Por outro lado, o alongamento do perfil da dívida
pública e o aumento da parcela de títulos
públicos indexados a preços e a taxas fixas
permitiram que grandes somas de recursos fossem redirecionados
para o financiamento das iniciativas privadas. Assim, a
manutenção de uma trajetória de queda
das taxas de juros é imprescindível para a
continuidade desse processo.
Infelizmente, ainda persiste o grave problema da previdência
social. Hoje, o País gasta com os seus aposentados
o mesmo que países desenvolvidos,embora tenha uma
população muito mais jovem. As conquistas
da medicina vêm aumentando significativamente a longevidade
das populações. A previdência é
considerada o grande desafio das sociedades modernas. É
urgente que esse debate seja ampliado, através dos
canais organizados da sociedade civil. Temos hoje 1 aposentado
para cada 1,7 trabalhador, diferente da relação
de 1 para 9 de 50 anos atrás . Essa é uma
questão em que o tempo só agrava a sua complexidade
e ônus da solução, tornando então
inadiável o seu enfrentamento.
Existem capitais nacionais e internacionais abundantes
para novos investimentos em infra-estrutura. Inúmeros
fundos foram recentemente constituídos com esse objetivo.
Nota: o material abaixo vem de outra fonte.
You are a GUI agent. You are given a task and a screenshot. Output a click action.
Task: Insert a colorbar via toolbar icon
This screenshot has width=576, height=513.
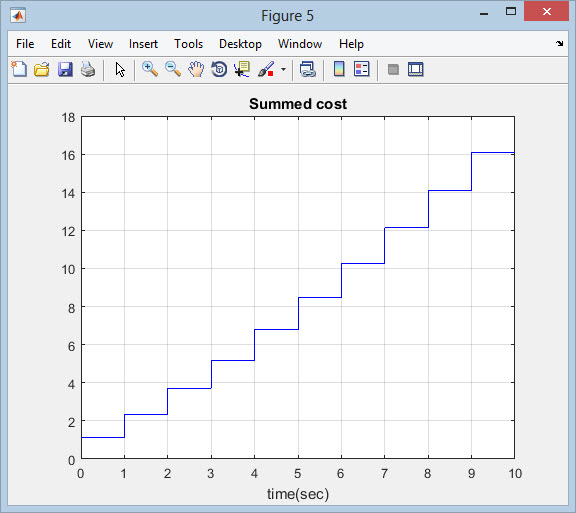tap(339, 69)
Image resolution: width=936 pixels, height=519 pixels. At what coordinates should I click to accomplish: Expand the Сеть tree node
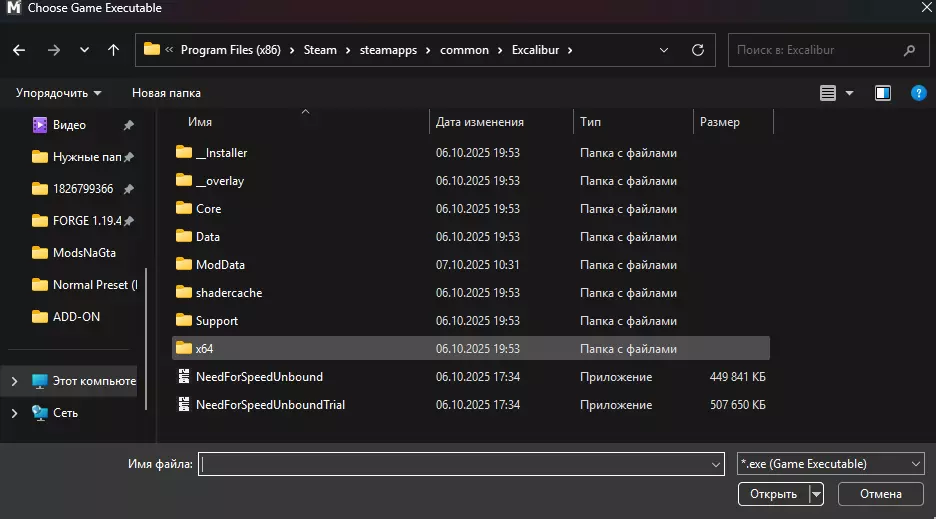(14, 413)
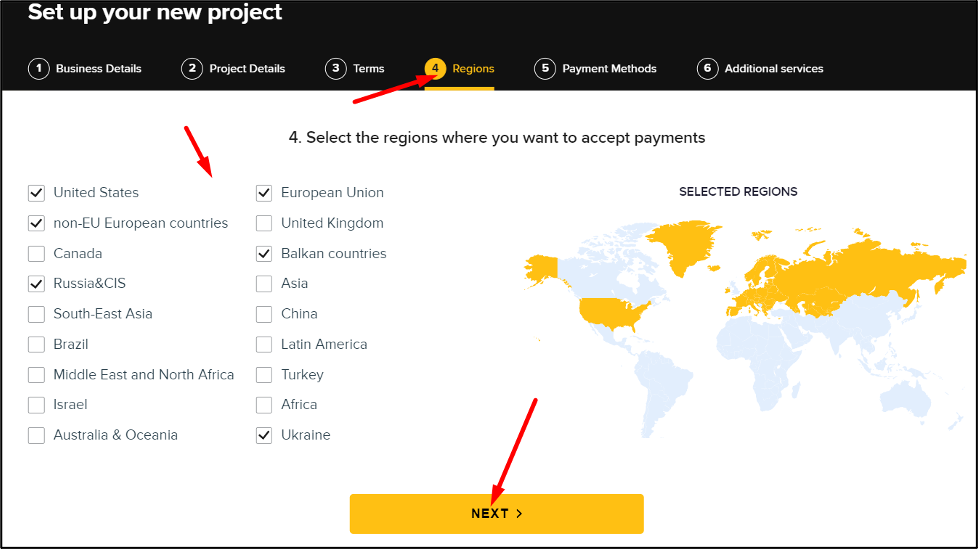Click the step 5 circle icon
Screen dimensions: 979x550
click(x=544, y=69)
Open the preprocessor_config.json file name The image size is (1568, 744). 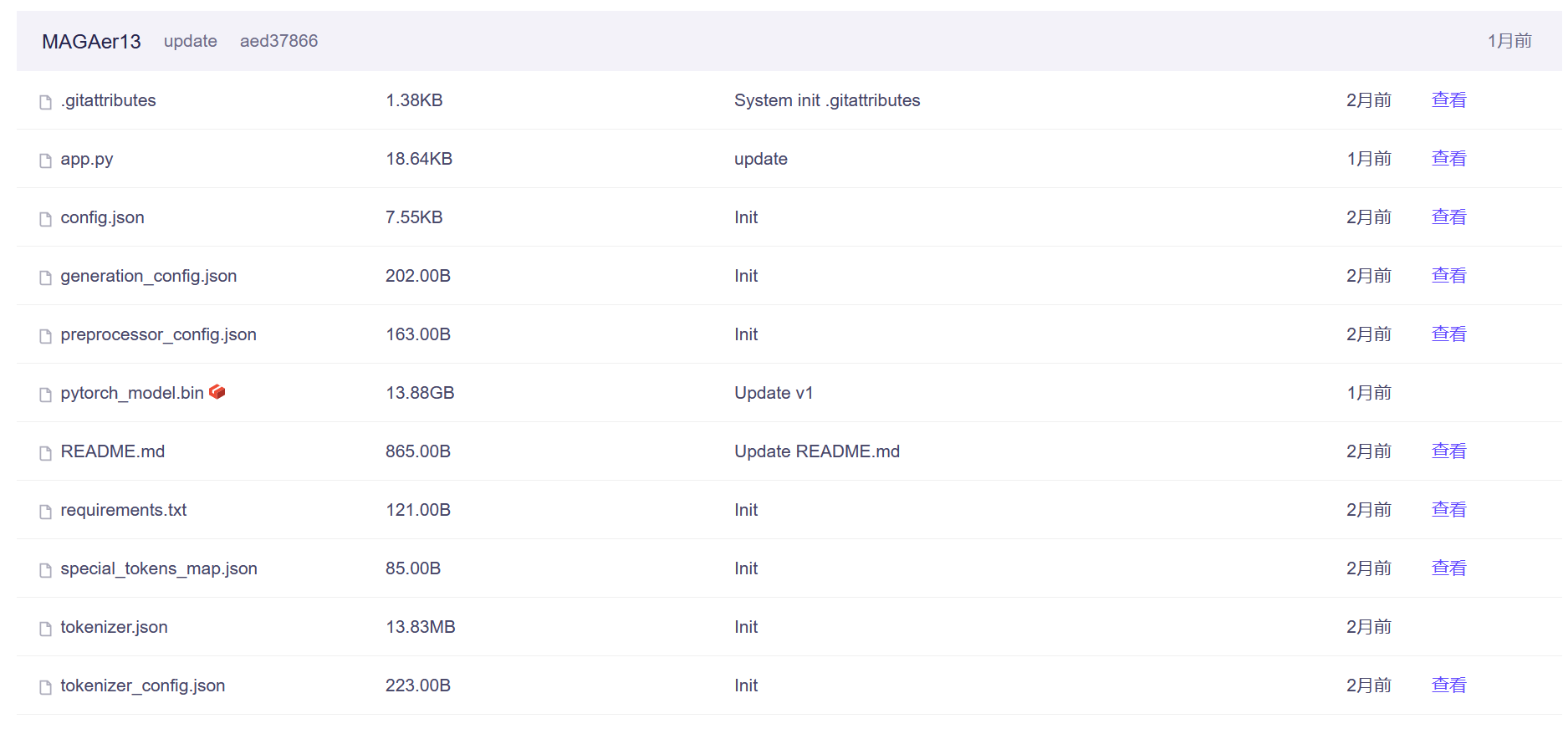pos(158,334)
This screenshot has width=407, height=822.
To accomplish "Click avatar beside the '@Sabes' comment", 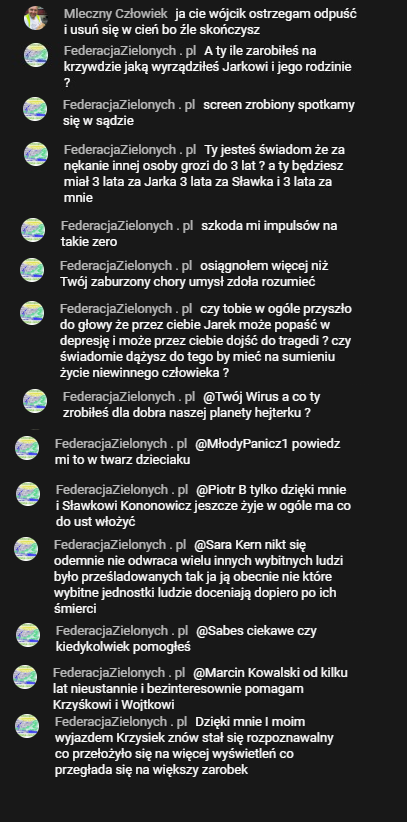I will click(28, 635).
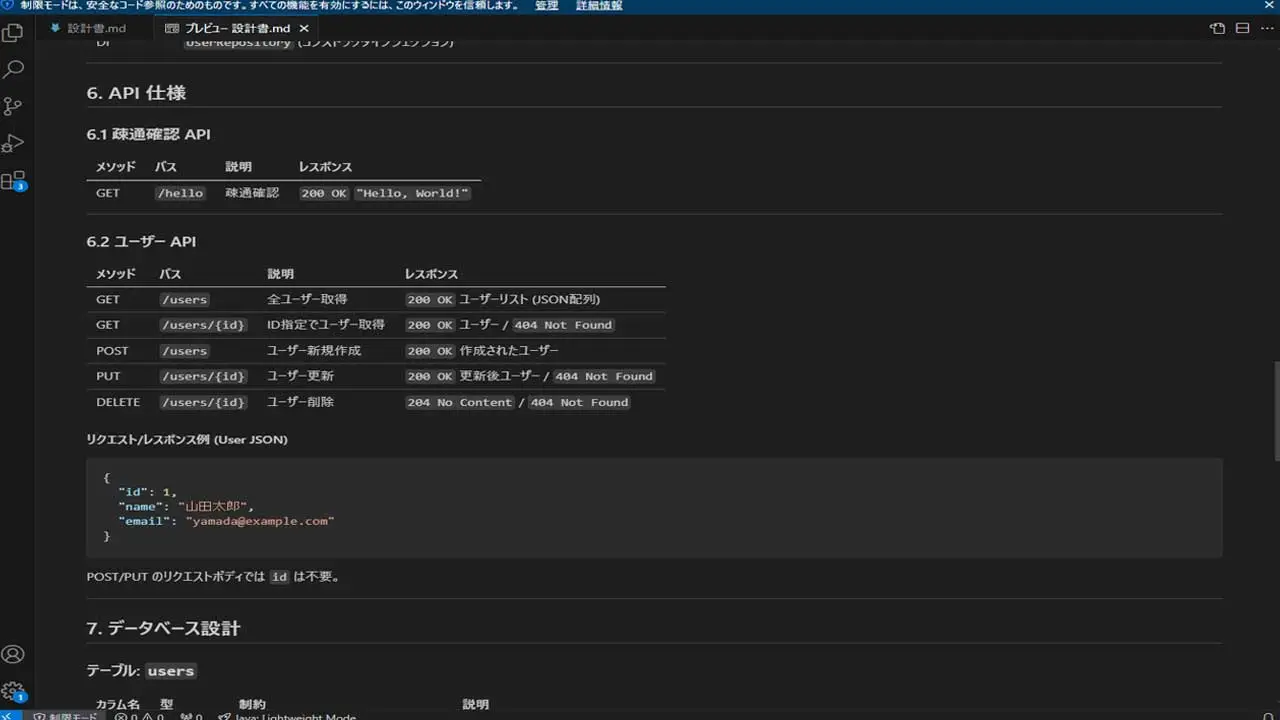Open Problems from the errors and warnings indicator
1280x720 pixels.
pos(139,716)
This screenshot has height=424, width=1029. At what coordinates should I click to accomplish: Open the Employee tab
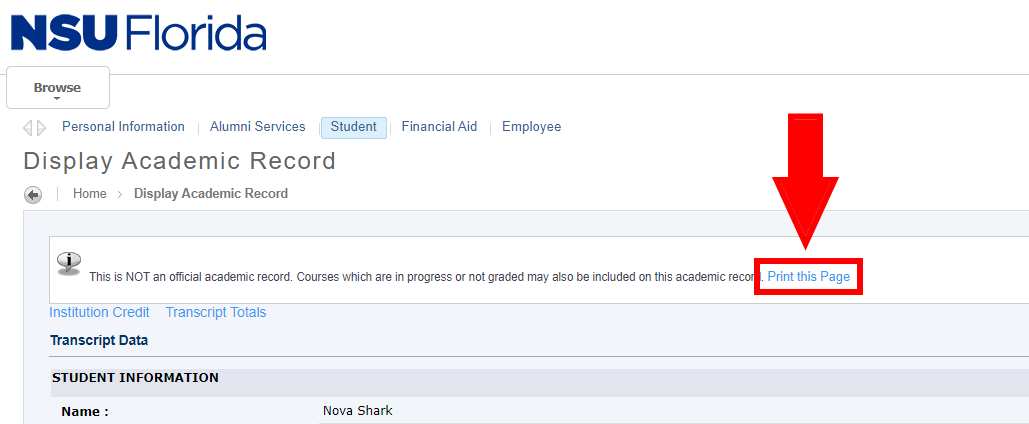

Porém, marcos regulatórios estáveis
e concessões mais expeditas de licenciamento ambiental
são imprescindíveis para que os investimentos
se materializem. Enfrentar os grandes gargalos da infra-estrutura
é fundamental para redução dos custos
do setor exportador e um aumento significativo da produtividade.
E isso só será possível, também,
com o respeito ao direito de propriedade e a estrita observância
da segurança jurídica dos acordos e contratos.
O cenário internacional vem sinalizando um possível
recrudescimento da inflação, em função
da alta dos preços agrícolas. A prosperidade
nos países emergentes é, sem dúvida,
o maior indutor desse processo. O consumo de carne per capita
duplicou na última década. Os estímulos
concedidos pelo governo americano para a produção
de etanol vêm elevando, também, os preços
do milho e da soja para patamares recordes.
Por outro lado, como um dos maiores celeiros do mundo de
recursos naturais e produtos agrícolas, o Brasil
será o grande beneficiário desse novo ciclo
de crescimento da economia internacional. Assim, não
podemos desperdiçar novamente essa oportunidade de
deixar de ser o eterno país do futuro.